## Challenges
a. Which dates head the entries in the text on cyberattacks against water utilities?
b. Reproduce the text on cyberattacks against water utilities word for word, from "July 7, 2022: Rhode" down to "ransom is paid.".

The Lansing Board of Water & Light paid a $25,000 ransom to unlock its internal communications systems after they were disabled by a cyberattack last spring, officials said Tuesday. BWL General Manager Dick Peffley pegged the cost of responding to the emergency, including the ransom and technology upgrades to prevent future attacks, at $2.4 million. All but $500,000 of those costs are covered by insurance. Paying the ransom was “the only action we could take to unlock our system and free it from the ransomware.”

August 26, 2022: City of Hamilton Informs Water Customers of Ransomware Attack

The City of Hamilton alerted customers of a recent ransomware attack connected with a third party vendor that sends emails to water customers. In a release, staff say the “possible data breach” may have ties to Neptune Technology Group, who replace and maintain water meters, and a third-party mailing vendor that informs residents of a need to replace a meter. The city said “Hamilton Water considers this is a low-risk incident for residents, but felt it important to inform the community." It’s believed 2,387 out of about 156,000 accounts may have been subject to attack giving access to personal information like names and mailing addresses. Neptune Technology Group has stopped using and sharing information with the mailing vendor as a precaution.

August 15, 2022: UK Water Utility Suffers Cyberattack

Customers have been assured there is safe drinking water after South Staffordshire PLC, the parent company of South Staffs Water and Cambridge Water in the UK, fell victim to a cyberattack Monday.
The company supplies 330 million liters of drinking water to 1.6 million customers.
“This incident has not affected our ability to supply safe water and we can confirm we are still supplying safe water to all of our Cambridge Water and South Staffs Water customers," the company said in a statement. "This is thanks to the robust systems and controls over water supply and quality we have in place at all times as well as the quick work of our teams to respond to this incident and implement the additional measures we have put in place on a precautionary basis."

July 7, 2022: Rhode Island Sewer System Operator Hit by Cyberattack

he Narragansett Bay Commission, which runs sewer systems in parts of the metropolitan Providence and Blackstone Valley areas, was hit by a ransomware attack on its computer systems. A spokeswoman for the commission acknowledged the attack in a Friday evening email to The Providence Journal.

"Last week, the Narragansett Bay Commission identified a cybersecurity incident that involved the encryption of data on certain computers and systems in its network," spokeswoman Jamie R. Samons said in the email. While she did not specify a ransomware attack, such attacks typically involve hackers encrypting data on a victim's computer system and refusing to supply the key to decode the data until a ransom is paid.

Samons did not reply to a follow-up email asking whether a ransom was paid. She did note that the systems hit by the attack are not ones that control the operation of the sewage system.

## Records shown
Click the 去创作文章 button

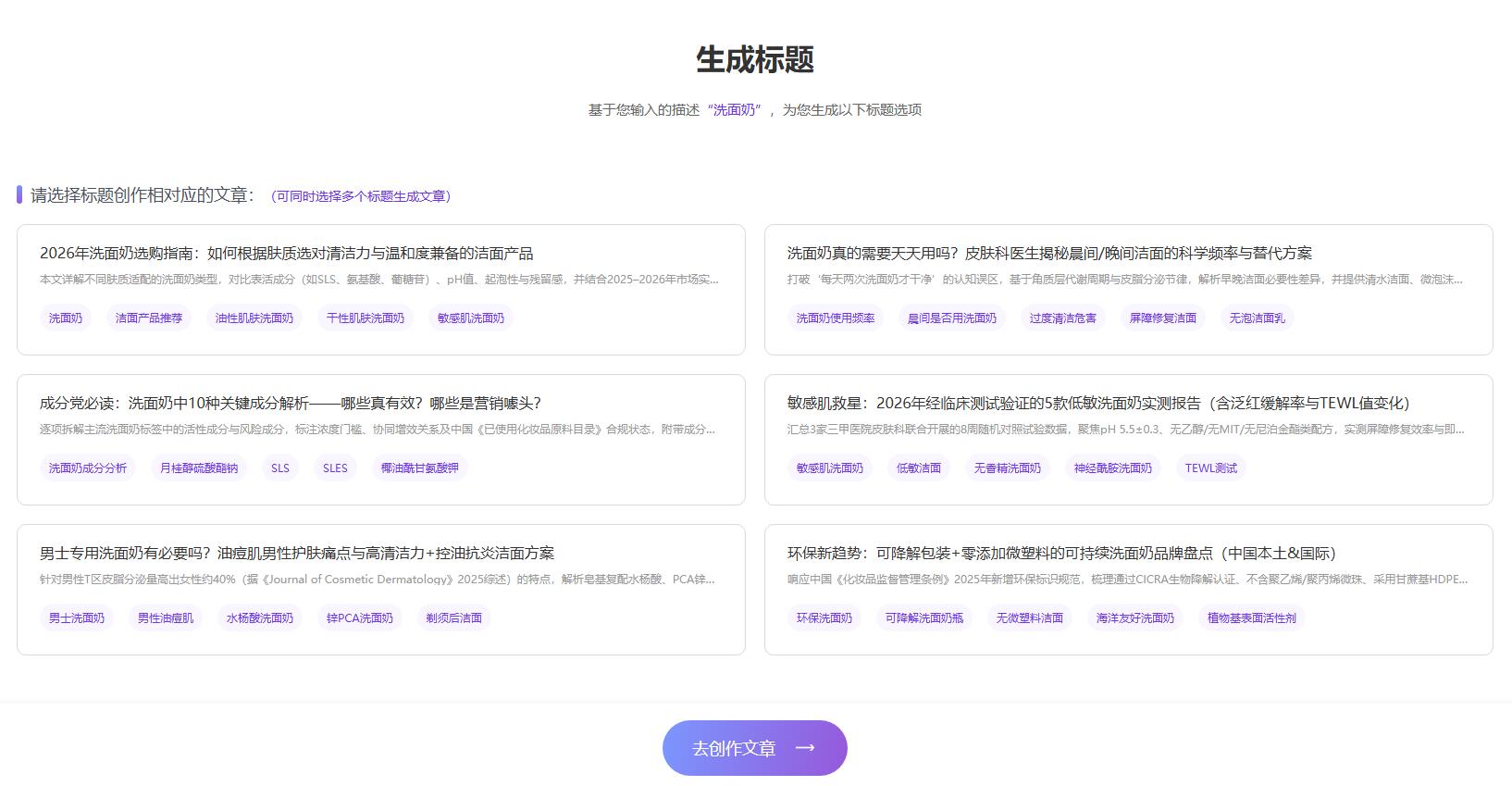coord(755,748)
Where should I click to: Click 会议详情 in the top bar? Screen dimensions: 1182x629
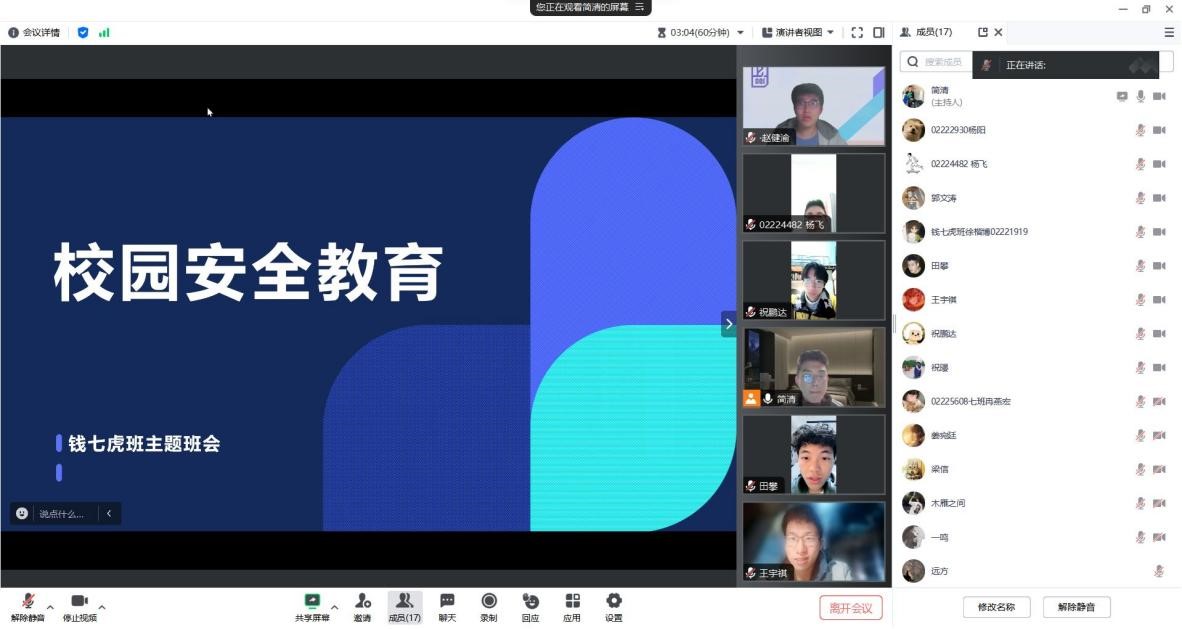click(x=34, y=32)
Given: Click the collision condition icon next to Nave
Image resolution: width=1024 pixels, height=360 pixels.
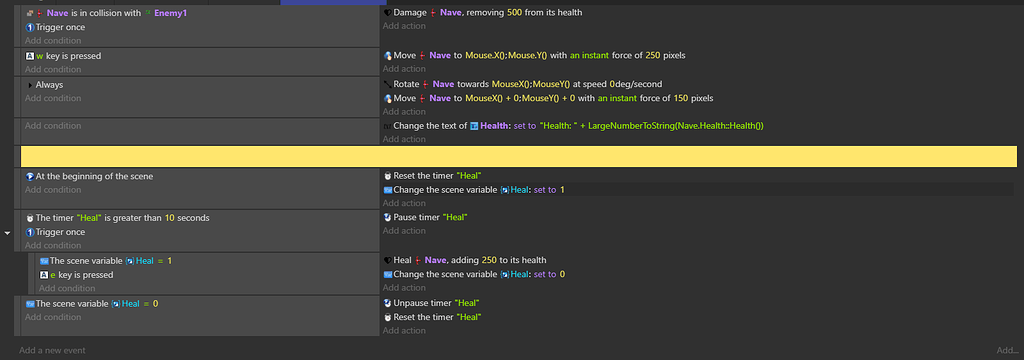Looking at the screenshot, I should (x=29, y=13).
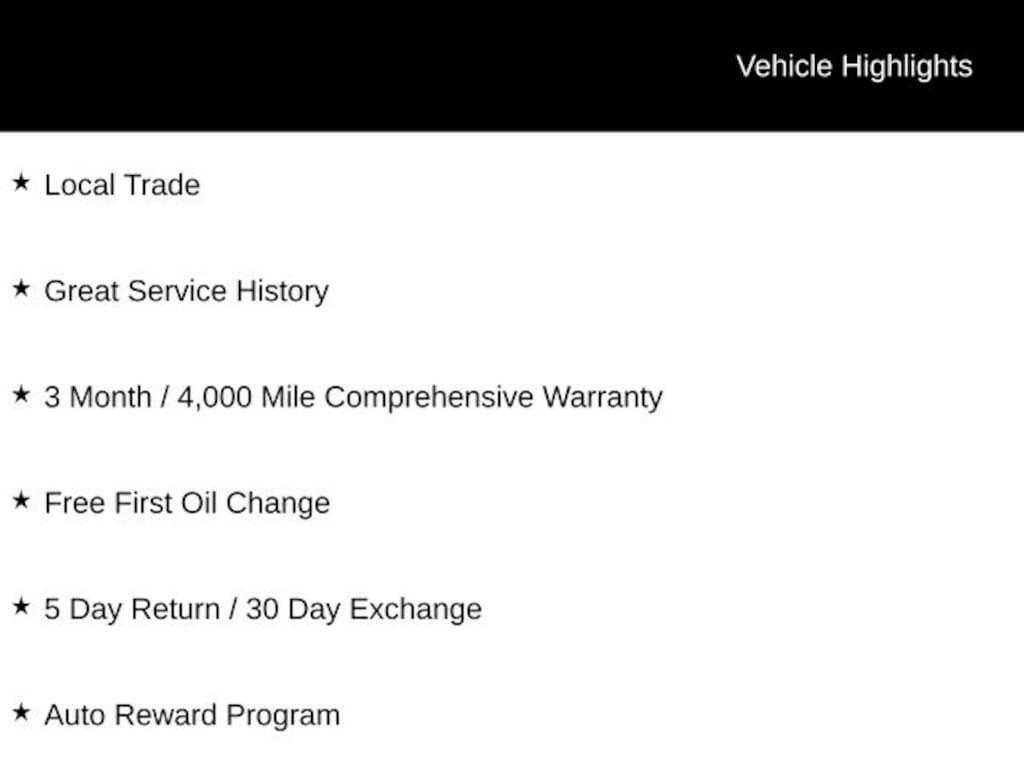Click the empty black header banner area

click(350, 65)
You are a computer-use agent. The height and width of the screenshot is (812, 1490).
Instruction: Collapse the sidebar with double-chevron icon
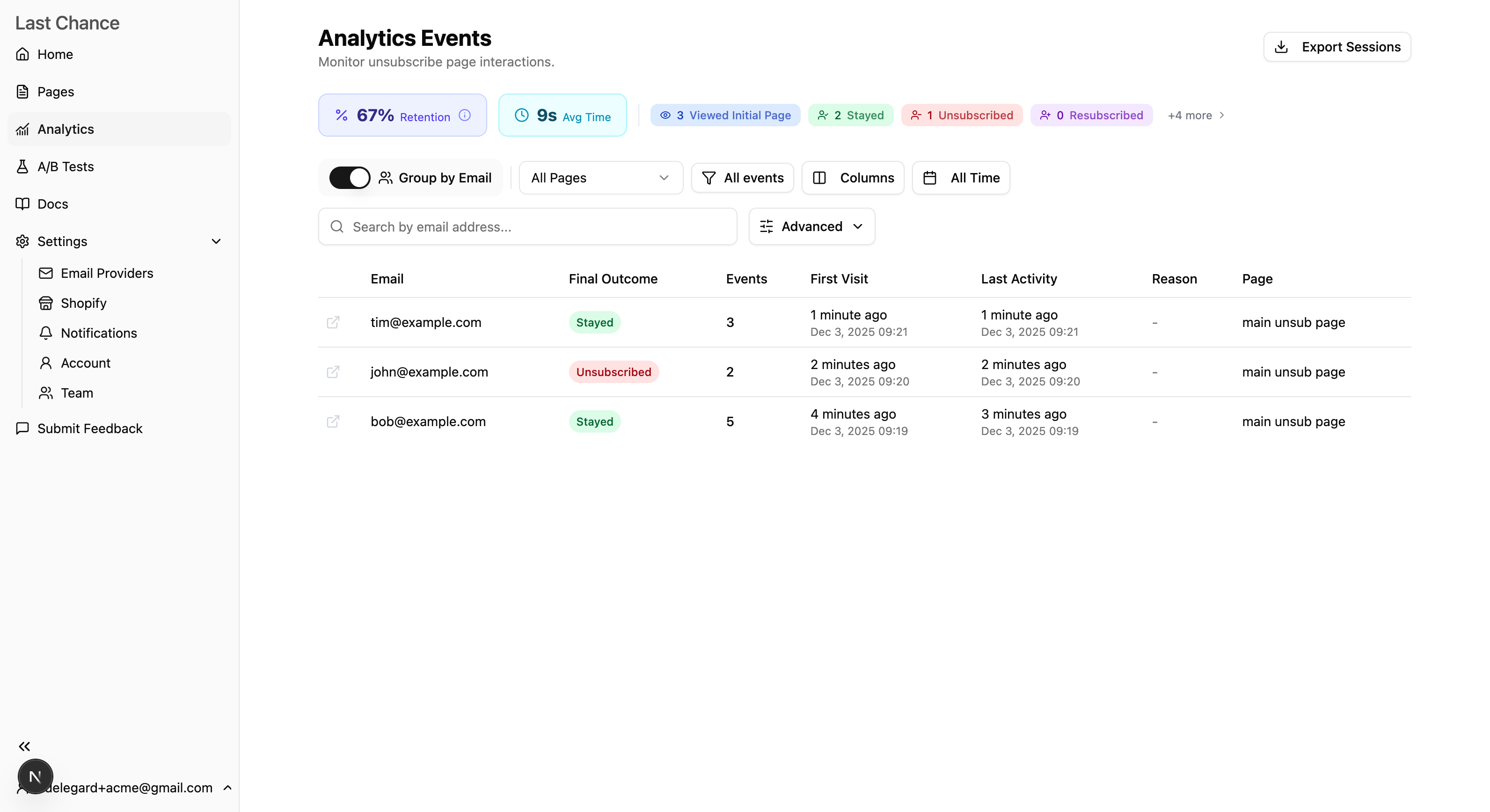pos(24,746)
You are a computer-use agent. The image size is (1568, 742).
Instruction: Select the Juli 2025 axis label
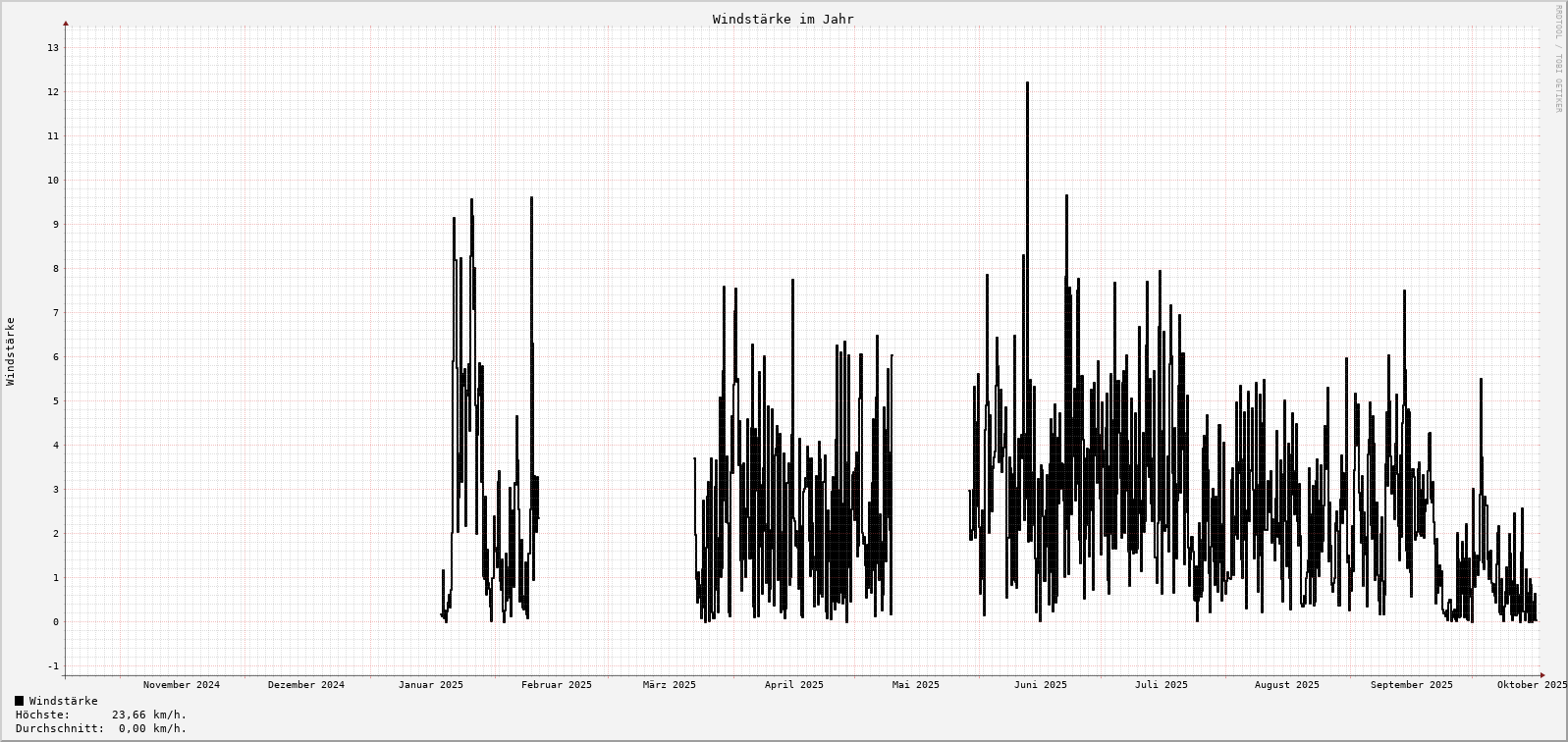pyautogui.click(x=1162, y=685)
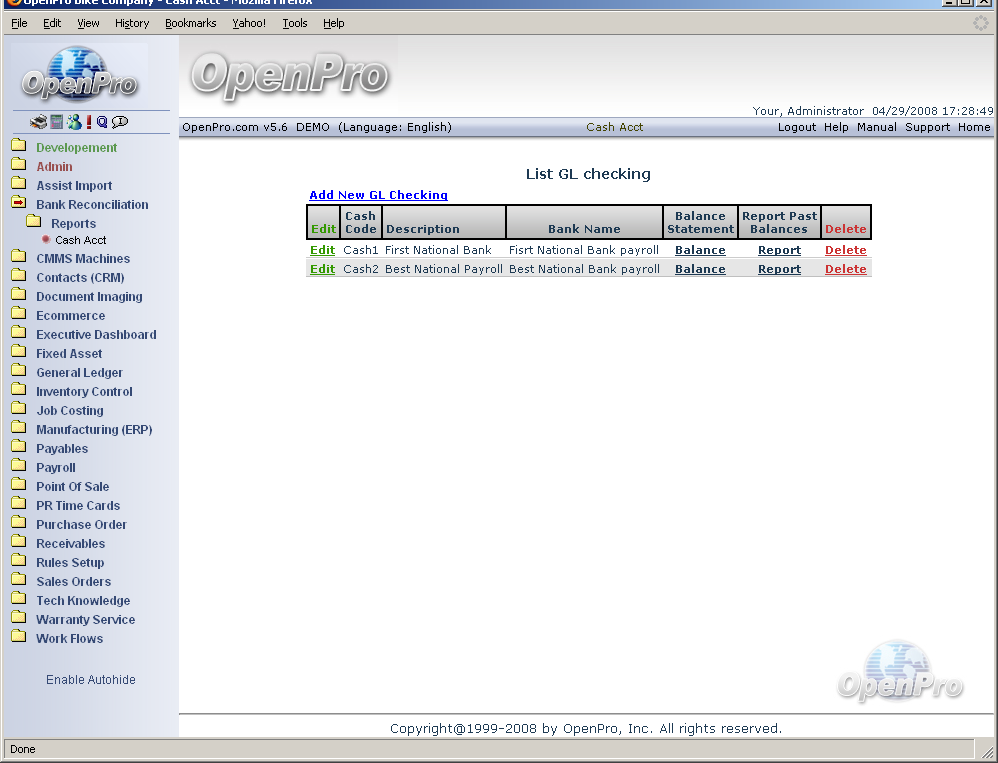Click the red bullet beside Cash Acct
The width and height of the screenshot is (998, 763).
point(46,240)
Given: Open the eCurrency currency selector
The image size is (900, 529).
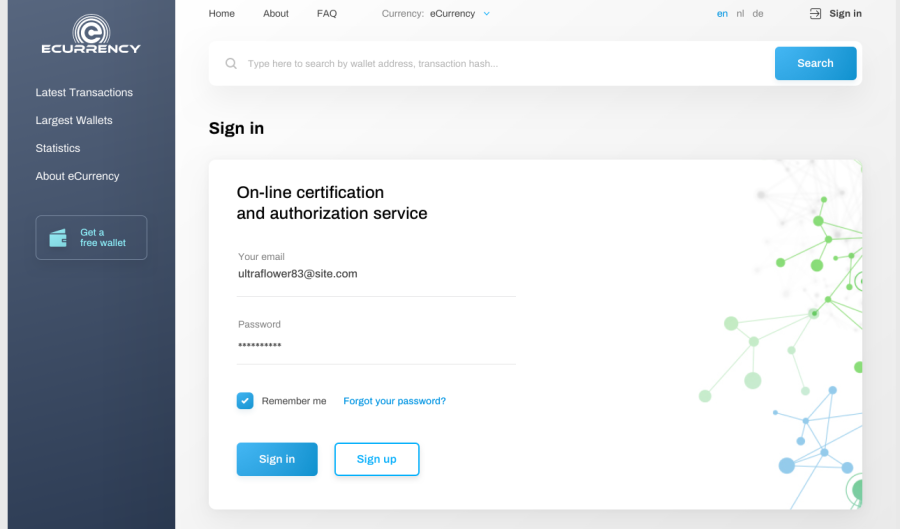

## Results by task
a. August 26, 2022; August 15, 2022; July 7, 2022

b.
July 7, 2022: Rhode Island Sewer System Operator Hit by Cyberattack

he Narragansett Bay Commission, which runs sewer systems in parts of the metropolitan Providence and Blackstone Valley areas, was hit by a ransomware attack on its computer systems. A spokeswoman for the commission acknowledged the attack in a Friday evening email to The Providence Journal.

"Last week, the Narragansett Bay Commission identified a cybersecurity incident that involved the encryption of data on certain computers and systems in its network," spokeswoman Jamie R. Samons said in the email. While she did not specify a ransomware attack, such attacks typically involve hackers encrypting data on a victim's computer system and refusing to supply the key to decode the data until a ransom is paid.